Monday, 24 October 2011

Ruling party not claiming a 'monopoly on wisdom'

Idea of a parliamentary debate must be that Opposition puts forward constructive suggestions, says Shanmugam
by Teo Xuanwei, TODAY, Oct 24, 2011

Coming off a week of intense debate in a House with an unprecedented number of Opposition Members of Parliament (MPs), Foreign Affairs and Law Minister K Shanmugam acknowledged their role in finding improvements to government policies and programmes.

And to achieve this - which he highlighted as the purpose of parliamentary debates, in general - it is important that "constructive suggestions" are put forward.

"So all good ideas, we must take," he said, given that all elected MPs are representatives of the electorate's views and aspirations and with the ruling party not claiming a "monopoly on wisdom".

Prime Minister Lee Hsien Loong had outlined on Thursday his administration's three broad goals over the next five years: An inclusive society where no Singaporean is left behind, a vibrant economy where growth benefits everyone and constructive politics that puts Singapore first.

Mr Shanmugam told reporters yesterday: "The Government has put forward its views, and the idea of a debate must be that the Opposition puts forward constructive suggestions on how the Government's agenda and policies and programmes can be improved."

He added: "We're facing headwinds around the world. How do we go together forward ... how do we make sure that everyone benefits from the growth, how can we increase real wages for people who have seen some stagnation in their wages?

"These are all issues, and the purpose of the whole debate is to try and bring forward constructive suggestions on how this can be done."

Speaking on the sidelines of the opening of the revamped Chinese Development Assistance Council (CDAC) centre in Yishun, Mr Shanmugam noted that there is a section of the population who are not getting the full benefits of Singapore's sterling growth in recent years and who feel they are being left behind.

"We must acknowledge that as a genuine, legitimate feeling, and we must say, 'what can we do to try and help?'," he said.

Another group to focus on: Middle-income earners, who have found improvements to their standard of living "more and more difficult" to come by in recent years because of international competition.

Mr Shanmugam said: "A large section of the population can be doing well, but if a small section isn't doing well, then you're not getting inclusive growth."

One way the Government has tried to help, he cited, is through CDAC centres, which had retuned its key objectives two years ago to include strengthening social mobility.

Once primarily student service centres, CDAC centres have now expanded their programmes and services to help workers and needy families, too.

"If you look at a centre like the CDAC, it's reaching out to the lower income.
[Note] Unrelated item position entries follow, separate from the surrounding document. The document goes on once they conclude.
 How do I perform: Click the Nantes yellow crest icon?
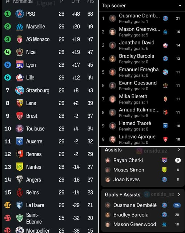[x=20, y=167]
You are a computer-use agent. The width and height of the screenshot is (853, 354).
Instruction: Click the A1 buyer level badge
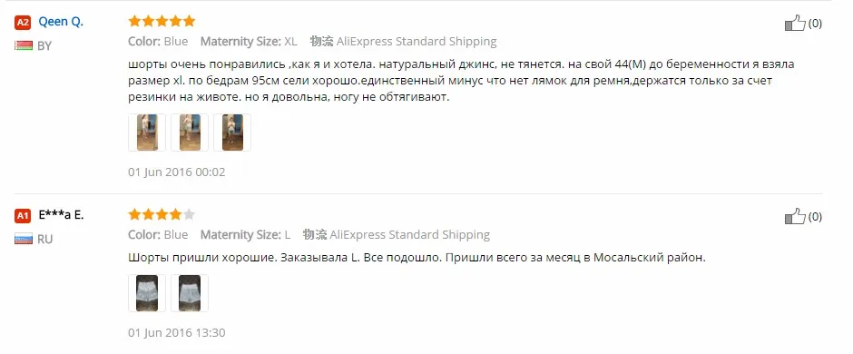[23, 216]
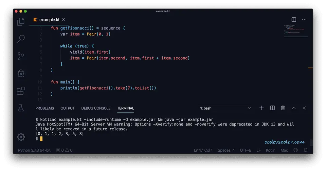Click Python 3.7.3 64-bit interpreter selector
Screen dimensions: 326x171
point(34,150)
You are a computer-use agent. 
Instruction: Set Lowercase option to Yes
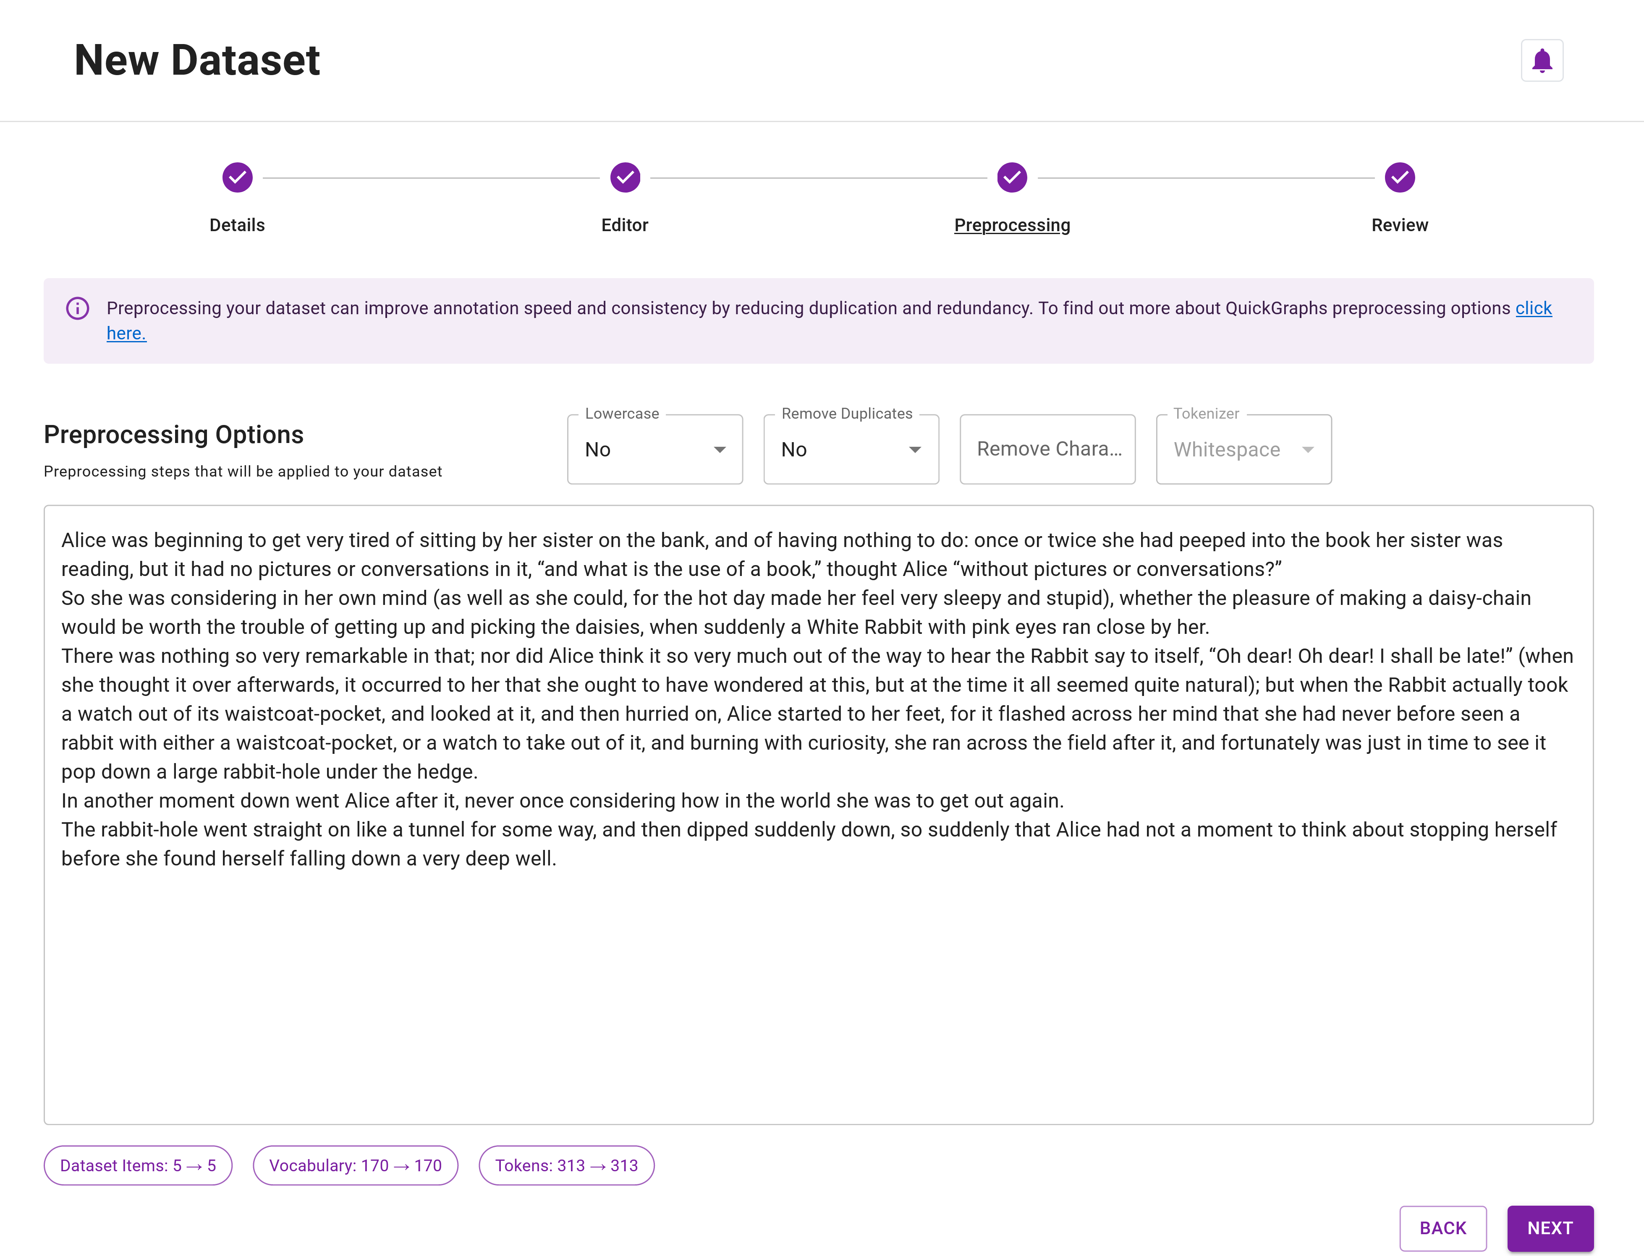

By giving them the skills, by levelling them up, by helping them compete, in the heartlands, everywhere in society, that's how you bring people up," he said.

Mr Shanmugam also touched on the June incident in which two Singaporean women alleged that they were made to do squats in the nude at the Johor immigrations complex after they entered Malaysia without getting their passports stamped.

In reply to reporters' questions, he reiterated that the Ministry of Foreign Affairs had written to its counterparts after Malaysian Home Affairs Minister Hishammuddin Tun Hussein gave a report in Parliament earlier this month.

Stressing that MFA is "very concerned" about the matter, he said the Malaysian authorities have promised to do a thorough investigation and give Singapore a report when it is finalised.

He said: "They know that we're very keen and that we're very concerned, and that has been communicated. At the same time, we have to understand that what we can ask for is that the matter be dealt with properly and in accordance with Malaysian law."